For more information, see the monograph:

The Challenge of CMV Infection and Disease in Transplantation

Optimal Thresholds for Guiding Pre-emptive Therapy
pp65 antigenaemia assay

  • The threshold values for the pp65 antigenaemia assay were generated from single-centre studies conducted several years ago with different immunosuppressive regimens or haematological procedures (e.g. bone marrow versus stem cells; related versus unrelated donors) (Category 3 statement)

  • For the pp65 antigenaemia assay, a threshold of more than 10 positive cells/2x105 cells has been used to guide pre-emptive therapy for solid organ transplant recipients (Category 2 statement)

  • For the pp65 antigenaemia assay, a low threshold of e1–2 positive cells/2x105 cells has been used to guide pre-emptive therapy of haematopoeitic stem cell transplant (HSCT) or bone marrow transplant (BMT) recipients (Category 2 statement)

  • In the future, molecular assays may replace the pp65 antigenaemia assay in some centres, although both have proven clinical utility (Category 3 statement).

Amplicor CMV Monitor test

  • The optimal threshold for the Amplicor CMV Monitor test when using leukocytes needs to be defined for each category of transplant recipient (Research need recommendation)

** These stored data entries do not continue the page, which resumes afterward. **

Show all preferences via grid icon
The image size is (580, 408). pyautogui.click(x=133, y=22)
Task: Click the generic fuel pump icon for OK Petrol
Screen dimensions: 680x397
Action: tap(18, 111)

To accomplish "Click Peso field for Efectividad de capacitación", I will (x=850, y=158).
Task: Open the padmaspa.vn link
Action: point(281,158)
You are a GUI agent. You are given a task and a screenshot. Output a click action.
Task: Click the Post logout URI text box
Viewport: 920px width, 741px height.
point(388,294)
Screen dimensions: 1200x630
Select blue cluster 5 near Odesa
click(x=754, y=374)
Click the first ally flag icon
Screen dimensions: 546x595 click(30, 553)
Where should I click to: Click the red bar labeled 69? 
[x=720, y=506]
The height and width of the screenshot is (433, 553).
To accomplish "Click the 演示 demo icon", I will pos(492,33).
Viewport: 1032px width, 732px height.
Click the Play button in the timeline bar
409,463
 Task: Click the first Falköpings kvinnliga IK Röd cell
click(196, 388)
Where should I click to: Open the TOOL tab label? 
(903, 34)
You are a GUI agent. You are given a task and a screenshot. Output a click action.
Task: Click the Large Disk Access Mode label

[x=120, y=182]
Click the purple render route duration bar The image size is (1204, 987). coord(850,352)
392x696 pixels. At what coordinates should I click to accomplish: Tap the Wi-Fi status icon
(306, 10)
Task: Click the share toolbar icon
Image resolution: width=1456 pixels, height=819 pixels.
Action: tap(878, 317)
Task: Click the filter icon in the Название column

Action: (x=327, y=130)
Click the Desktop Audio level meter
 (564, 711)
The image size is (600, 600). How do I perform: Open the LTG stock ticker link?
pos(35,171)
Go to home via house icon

  • The optimal threshold for the Amplicor CMV Monitor test using plasma is approximately 1000–5000 copies/ml for solid organ transplant recipients and is near the limit of detection of the assay for BMT recipients (Category 2 statement).

Frequency of Testing to Guide Pre-emptive Therapy

  • Weekly monitoring of cytomegalovirus (CMV) viraemia using the pp65 antigenaemia assay or a molecular method (the best assay has yet to be determined) during the first 3 months after transplantation or longer during intensification of immunosuppression is recommended. Culture or shell vial assay are inadequate for timely pre-emptive therapy (Category 2 recommendation)

  • Although molecular methods are slightly more sensitive than the pp65 antigenaemia assay, the choice of test must consider availability (Category 3 recommendation)

  • A centre without access to molecular methods or pp65 antigenaemia assays should use prophylaxis rather than pre-emptive therapy for CMV disease prevention (Category 3 recommendation).

Use of Leukocytes versus Plasma Samples

  • Assays using leukocytes are more sensitive and more rapidly positive after transplantation than those using plasma or serum (Category 2 statement)

  • The utility of leukocytes, plasma or whole blood should be assessed for each diagnostic test and each transplant population (Research need recommendation).